# Consigne
Pour chacune des affirmations suivantes, indiquez s'il vous plaît si elle concorde avec l'extrait sur le chômage, en répondant par oui ou non et en citant textuellement les mots décisifs de l'extrait. 1. Le chômage augmentait déjà avant le début de la guerre commerciale. 2. Selon l'extrait, le problème vient surtout des lacunes au niveau des compétences. 3. L'IA y est présentée comme la cause principale du problème.

# Extrait du document
L’un des aspects réellement uniques de la situation d’emploi actuelle, c’est à quel point elle est dictée par l’incapacité de ceux qui entrent pour la première fois sur le marché du travail ou qui y retournent de se trouver un emploi. On croit que le taux de chômage augmente à cause de la guerre commerciale, qui fait en sorte que des gens perdent leur emploi — et il ne fait aucun doute que c’est ce que l’on commence à constater. Cependant, le chômage était en hausse avant le début de la guerre commerciale. Il augmentait parce que les gens qui entraient sur le marché du travail étaient incapables de trouver un emploi.
L’une des autres conséquences est que le chômage à long terme augmente vraiment très rapidement. Le fait d’être au chômage pendant une période prolongée est l’une des pires choses qu’une personne puisse endurer. Cela a des conséquences sur les personnes qui se font sentir tout au long de leur vie.
Vous avez tout à fait raison de dire que les jeunes autochtones, les Autochtones en général, seront touchés par ce qui se passe dans nos marchés du travail. À mon avis, le problème ne réside pas dans les lacunes au niveau des compétences, mais bien dans l’incertitude. C’est une incertitude totalement justifiée pour le secteur privé, qui est réticent à embaucher parce qu’il ignore vers où l’économie se dirige. Nous suivions une direction vers une économie post-carbone. Cette direction a été en quelque sorte effacée. La guerre commerciale crée davantage d’incertitude. Dans quels domaines cet investissement sera-t-il vraiment réalisé? Ce n’est pas tout à fait clair. Alors, investiriez-vous dans l’embauche dans une telle situation? Je ne le crois pas.
L’IA est-elle une partie du problème? Un peu, peut-être, mais c’est une distraction. C’est un peu un ajout, où certains employeurs pourraient se dire « Bien, l’IA pourrait-elle exécuter ce travail à l’avenir? ». Encore une fois, ce n’est pas tout à fait clair, compte tenu de tout le battage entourant l’IA.
La sénatrice Ross : Je sens, en plus de votre exposé sur le chômage, une certaine sympathie, peut-être, envers la communauté des petites entreprises, qui doit composer avec une grande incertitude. Vous avez aussi beaucoup parlé de l’imposition des sociétés et de l’augmentation des paiements que les entreprises devraient elles aussi verser. Comment faites-vous concorder cela avec les incertitudes et les défis auxquels les entreprises se heurtent dans cette économie difficile?

Données enregistrées
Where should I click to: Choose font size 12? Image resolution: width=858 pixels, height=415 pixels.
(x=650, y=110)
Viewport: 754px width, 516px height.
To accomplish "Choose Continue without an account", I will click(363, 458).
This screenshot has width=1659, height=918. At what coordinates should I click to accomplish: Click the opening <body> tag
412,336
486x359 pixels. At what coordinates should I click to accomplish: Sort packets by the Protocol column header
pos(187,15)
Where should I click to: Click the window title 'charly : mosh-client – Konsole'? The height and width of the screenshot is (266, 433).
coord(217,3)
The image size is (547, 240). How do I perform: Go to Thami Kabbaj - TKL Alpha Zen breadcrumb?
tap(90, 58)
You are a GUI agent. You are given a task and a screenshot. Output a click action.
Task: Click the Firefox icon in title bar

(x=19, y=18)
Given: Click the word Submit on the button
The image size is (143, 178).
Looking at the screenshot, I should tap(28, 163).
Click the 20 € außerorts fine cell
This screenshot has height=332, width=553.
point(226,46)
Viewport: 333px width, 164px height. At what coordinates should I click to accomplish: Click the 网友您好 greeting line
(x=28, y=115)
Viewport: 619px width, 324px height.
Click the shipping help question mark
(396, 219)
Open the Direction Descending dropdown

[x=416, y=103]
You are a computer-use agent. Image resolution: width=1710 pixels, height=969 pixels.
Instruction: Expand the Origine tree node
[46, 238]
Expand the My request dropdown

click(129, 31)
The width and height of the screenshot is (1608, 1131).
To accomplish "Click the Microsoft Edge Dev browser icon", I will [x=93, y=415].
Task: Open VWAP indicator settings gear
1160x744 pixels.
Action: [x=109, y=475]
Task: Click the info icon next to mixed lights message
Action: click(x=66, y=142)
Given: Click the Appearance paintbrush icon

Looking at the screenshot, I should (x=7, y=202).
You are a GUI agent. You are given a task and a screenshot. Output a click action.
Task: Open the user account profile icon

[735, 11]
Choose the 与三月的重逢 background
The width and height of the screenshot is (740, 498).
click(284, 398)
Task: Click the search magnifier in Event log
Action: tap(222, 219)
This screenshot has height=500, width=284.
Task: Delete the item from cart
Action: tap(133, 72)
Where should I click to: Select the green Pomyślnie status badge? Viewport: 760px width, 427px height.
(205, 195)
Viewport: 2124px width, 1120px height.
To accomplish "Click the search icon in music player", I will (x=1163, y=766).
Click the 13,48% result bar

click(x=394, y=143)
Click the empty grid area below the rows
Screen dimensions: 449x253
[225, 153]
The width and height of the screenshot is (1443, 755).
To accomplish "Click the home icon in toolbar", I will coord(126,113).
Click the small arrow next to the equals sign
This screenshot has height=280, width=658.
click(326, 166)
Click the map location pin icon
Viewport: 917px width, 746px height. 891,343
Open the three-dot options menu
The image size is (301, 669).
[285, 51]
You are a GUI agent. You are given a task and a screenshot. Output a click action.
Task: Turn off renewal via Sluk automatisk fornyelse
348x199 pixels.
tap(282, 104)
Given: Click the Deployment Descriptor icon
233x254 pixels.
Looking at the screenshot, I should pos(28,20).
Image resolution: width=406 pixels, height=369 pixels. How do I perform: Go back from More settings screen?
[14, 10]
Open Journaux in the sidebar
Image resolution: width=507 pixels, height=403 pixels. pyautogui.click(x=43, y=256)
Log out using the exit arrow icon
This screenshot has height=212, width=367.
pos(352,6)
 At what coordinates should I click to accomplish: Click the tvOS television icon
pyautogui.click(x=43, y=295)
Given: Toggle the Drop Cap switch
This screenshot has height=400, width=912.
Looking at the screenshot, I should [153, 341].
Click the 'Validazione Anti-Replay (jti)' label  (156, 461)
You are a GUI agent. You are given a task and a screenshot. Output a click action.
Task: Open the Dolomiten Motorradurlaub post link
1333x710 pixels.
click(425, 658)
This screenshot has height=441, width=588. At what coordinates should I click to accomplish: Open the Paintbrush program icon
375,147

# Corrigé
1. Oui : « le chômage était en hausse avant le début de la guerre commerciale ».
2. Non : « le problème ne réside pas dans les lacunes au niveau des compétences, mais bien dans l’incertitude ».
3. Non : « Un peu, peut-être, mais c’est une distraction. »